▸ TASK STATEMENT
Please give an exact copy of every line from the one holding "Click the polynomial value 19.913108" through the final line of the records below.

▸ SUPPLIED ENTRIES
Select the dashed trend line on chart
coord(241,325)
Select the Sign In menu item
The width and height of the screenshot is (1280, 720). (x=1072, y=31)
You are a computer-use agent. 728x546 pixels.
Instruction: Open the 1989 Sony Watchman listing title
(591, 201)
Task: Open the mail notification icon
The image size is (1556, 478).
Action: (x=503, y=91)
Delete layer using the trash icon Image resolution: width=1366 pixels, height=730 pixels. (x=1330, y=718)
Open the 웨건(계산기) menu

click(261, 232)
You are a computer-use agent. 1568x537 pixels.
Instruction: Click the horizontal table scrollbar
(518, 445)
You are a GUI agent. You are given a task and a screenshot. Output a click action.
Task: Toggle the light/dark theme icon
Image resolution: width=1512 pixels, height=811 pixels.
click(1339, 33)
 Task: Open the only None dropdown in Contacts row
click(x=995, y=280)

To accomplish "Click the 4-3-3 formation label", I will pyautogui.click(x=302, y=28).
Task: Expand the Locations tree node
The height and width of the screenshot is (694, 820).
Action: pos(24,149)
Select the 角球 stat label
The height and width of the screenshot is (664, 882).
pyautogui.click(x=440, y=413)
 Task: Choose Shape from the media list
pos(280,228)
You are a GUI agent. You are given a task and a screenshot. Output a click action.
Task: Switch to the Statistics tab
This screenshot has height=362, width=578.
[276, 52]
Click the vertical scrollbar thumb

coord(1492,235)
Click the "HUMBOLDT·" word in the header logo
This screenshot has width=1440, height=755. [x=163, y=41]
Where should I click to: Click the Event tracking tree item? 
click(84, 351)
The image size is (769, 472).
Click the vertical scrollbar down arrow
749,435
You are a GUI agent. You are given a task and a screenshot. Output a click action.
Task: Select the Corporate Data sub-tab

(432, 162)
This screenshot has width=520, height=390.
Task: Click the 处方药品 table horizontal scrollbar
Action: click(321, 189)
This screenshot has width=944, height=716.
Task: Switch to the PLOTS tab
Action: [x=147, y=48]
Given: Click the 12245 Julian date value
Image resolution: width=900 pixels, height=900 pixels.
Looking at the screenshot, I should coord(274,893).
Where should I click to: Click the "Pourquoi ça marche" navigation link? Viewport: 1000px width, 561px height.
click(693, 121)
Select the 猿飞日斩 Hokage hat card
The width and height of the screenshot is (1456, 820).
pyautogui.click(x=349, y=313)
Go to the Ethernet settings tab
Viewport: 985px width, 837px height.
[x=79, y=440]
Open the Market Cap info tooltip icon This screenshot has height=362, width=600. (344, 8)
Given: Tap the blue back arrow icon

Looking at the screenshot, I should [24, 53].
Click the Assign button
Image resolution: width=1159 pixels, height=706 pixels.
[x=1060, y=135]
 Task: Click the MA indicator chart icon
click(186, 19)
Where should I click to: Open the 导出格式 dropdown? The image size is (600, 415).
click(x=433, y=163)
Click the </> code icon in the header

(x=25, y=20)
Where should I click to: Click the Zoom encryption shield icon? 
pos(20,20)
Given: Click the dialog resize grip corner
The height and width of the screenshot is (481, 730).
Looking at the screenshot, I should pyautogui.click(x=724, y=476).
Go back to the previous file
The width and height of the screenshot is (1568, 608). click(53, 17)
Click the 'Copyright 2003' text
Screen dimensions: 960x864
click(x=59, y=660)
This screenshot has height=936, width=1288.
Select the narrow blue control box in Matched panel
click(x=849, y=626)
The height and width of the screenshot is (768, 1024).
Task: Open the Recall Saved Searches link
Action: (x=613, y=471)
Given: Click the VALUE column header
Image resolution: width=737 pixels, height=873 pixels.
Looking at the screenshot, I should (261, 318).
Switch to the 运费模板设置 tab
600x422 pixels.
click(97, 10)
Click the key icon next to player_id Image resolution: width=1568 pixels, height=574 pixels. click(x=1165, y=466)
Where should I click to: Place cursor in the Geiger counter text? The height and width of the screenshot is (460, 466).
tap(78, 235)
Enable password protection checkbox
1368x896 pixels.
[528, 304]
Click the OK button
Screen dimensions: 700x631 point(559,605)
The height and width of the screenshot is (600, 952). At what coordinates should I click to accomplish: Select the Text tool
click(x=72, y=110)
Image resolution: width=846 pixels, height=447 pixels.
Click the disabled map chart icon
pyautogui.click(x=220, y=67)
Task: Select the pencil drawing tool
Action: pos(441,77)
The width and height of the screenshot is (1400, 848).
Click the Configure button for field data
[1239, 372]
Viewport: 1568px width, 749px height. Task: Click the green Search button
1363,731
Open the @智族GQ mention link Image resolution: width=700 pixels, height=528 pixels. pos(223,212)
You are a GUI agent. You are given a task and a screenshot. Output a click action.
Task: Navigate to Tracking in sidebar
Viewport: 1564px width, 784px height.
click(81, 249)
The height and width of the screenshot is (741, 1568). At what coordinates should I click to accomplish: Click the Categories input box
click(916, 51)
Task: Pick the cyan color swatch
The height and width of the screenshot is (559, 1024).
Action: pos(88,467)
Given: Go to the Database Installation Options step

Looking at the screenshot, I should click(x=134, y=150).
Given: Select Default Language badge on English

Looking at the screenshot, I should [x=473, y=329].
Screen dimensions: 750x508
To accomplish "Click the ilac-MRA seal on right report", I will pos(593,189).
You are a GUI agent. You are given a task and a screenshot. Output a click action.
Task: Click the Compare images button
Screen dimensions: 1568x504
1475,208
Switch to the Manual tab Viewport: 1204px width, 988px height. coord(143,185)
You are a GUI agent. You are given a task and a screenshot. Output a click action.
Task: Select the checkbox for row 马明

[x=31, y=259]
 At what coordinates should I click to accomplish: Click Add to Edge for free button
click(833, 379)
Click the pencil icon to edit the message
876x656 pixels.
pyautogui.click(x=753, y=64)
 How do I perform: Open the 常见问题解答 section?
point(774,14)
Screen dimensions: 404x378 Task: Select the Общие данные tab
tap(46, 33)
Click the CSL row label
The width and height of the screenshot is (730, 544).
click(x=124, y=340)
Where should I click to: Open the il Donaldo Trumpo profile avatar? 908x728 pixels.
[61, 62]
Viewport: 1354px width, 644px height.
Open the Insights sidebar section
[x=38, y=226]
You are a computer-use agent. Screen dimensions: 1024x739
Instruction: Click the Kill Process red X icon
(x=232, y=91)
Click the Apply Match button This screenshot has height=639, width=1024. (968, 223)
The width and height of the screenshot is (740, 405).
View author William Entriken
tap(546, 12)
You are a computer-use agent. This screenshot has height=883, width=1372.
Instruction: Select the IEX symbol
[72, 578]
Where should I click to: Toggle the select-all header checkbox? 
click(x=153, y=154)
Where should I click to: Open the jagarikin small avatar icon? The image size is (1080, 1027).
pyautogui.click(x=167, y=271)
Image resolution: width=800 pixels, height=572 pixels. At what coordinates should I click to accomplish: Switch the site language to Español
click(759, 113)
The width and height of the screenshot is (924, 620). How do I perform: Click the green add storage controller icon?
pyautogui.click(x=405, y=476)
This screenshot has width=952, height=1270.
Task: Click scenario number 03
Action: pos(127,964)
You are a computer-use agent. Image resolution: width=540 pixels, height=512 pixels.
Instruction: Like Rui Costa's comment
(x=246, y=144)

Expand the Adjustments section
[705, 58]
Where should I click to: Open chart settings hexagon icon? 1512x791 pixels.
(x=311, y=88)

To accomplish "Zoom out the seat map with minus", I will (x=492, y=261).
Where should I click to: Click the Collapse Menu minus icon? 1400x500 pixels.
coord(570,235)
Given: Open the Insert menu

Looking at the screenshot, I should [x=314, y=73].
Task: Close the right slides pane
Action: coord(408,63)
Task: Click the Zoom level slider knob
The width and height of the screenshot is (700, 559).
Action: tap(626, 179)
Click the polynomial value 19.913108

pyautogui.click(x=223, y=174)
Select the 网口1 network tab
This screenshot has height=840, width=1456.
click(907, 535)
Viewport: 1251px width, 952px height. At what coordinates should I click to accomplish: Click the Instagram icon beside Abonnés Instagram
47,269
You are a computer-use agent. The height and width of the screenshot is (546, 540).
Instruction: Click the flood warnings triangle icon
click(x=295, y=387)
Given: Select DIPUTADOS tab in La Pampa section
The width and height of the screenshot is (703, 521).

▸ OUTPUT
Click the polynomial value 19.913108

pyautogui.click(x=223, y=174)
Select the 网口1 network tab
This screenshot has height=840, width=1456.
click(907, 535)
Viewport: 1251px width, 952px height. At what coordinates should I click to accomplish: Click the Instagram icon beside Abonnés Instagram
47,269
You are a computer-use agent. The height and width of the screenshot is (546, 540).
Instruction: Click the flood warnings triangle icon
click(x=295, y=387)
Given: Select DIPUTADOS tab in La Pampa section
The width and height of the screenshot is (703, 521).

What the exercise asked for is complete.